Figure 4 Photomicrographs of Ecca sandstones showing:(g) Partial replacement of feldspar grain by clay minerals (red arrow). (h) Recrystallization of clay matrix into muscovite (red arrow). (i) Pore lining clays (red arrow). (j) Recrystallization of clay matrix to illite (red arrow). (k) Quartz overgrowths (red arrow). (l) Dissolution along grain boundaries (red arrow).
Figure 4

Photomicrographs of Ecca sandstones showing:(g) Partial replacement of feldspar grain by clay minerals (red arrow). (h) Recrystallization of clay matrix into muscovite (red arrow). (i) Pore lining clays (red arrow). (j) Recrystallization of clay matrix to illite (red arrow). (k) Quartz overgrowths (red arrow). (l) Dissolution along grain boundaries (red arrow).

The identified clay minerals (kaolinite, smectite, illite, sericite and chlorite) possibly exist in the rock either as detrital grains or diagenetic minerals. The detrital nature of the framework grains and the presence of lithic fragments, thus, render the rocks to be terrigenous in origin. From the observed lithics and heavy minerals and the nature of quartz and feldspar minerals, it can be inferred that the provenances of the sediments were derived mostly from igneous and metamorphic rock sources, rarely from sedimentary rock source.
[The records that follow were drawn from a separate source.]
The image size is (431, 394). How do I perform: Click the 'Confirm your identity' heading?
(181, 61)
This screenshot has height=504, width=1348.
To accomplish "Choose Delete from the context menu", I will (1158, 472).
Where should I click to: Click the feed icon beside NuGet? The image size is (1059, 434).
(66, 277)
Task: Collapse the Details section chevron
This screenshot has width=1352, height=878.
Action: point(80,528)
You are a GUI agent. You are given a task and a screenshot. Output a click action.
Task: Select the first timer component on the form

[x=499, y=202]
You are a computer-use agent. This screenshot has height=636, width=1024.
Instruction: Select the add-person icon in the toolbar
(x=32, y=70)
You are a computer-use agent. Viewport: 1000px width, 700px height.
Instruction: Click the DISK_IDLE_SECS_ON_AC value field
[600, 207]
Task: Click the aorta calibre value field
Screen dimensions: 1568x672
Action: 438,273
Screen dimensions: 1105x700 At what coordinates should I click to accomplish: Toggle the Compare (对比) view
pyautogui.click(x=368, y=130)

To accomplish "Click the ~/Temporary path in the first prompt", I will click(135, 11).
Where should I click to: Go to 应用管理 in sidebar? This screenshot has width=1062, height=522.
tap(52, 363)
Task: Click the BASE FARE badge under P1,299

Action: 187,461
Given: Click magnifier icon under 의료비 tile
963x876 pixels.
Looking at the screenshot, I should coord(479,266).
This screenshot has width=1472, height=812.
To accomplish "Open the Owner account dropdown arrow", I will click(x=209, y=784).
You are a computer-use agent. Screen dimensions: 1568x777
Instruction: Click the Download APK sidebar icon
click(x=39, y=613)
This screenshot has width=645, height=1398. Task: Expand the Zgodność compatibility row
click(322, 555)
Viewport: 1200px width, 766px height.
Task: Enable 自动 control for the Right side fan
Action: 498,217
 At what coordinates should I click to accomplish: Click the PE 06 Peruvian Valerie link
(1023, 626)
Furthermore, the relative abundance of monocrystalline quartz, zoned albite and tuffaceous material in the Collingham Formation also point to the existence of volcanic rocks in the sediment source area. Under the microscope, illite is more dominant in the Prince Albert and Collingham Formation where a deep marine environment existed, whereas kaolinite is dominant in the sandstones of Ripon and Fort Brown Formations that formed in a deltaic environment. Though diagenetic processes may have played a role in the distribution of these minerals, the rate of sedimentation and the environmental conditions also contributed to nature of the sediments. [51] documented that weathered materials which are deposited slowly can migrate far out into the sea and be transformed through recrystallisation into illite, while kaolinite was thought to have been deposited as large crystals along the coast where it would be able to grow by diagenetic processes. The distribution of these minerals puts further emphasis on the nature of the depositional environments, which is well represented in the model proposed by Smoot in [51]. Based on the model depicted in Figure 5, it can be infer that indeed the Prince Albert and Collingham Formations were deposited in deep marine water environment, whereas Ripon and Fort Brown Formations were deposited in shallow marine waters under the influence of deltaic processes.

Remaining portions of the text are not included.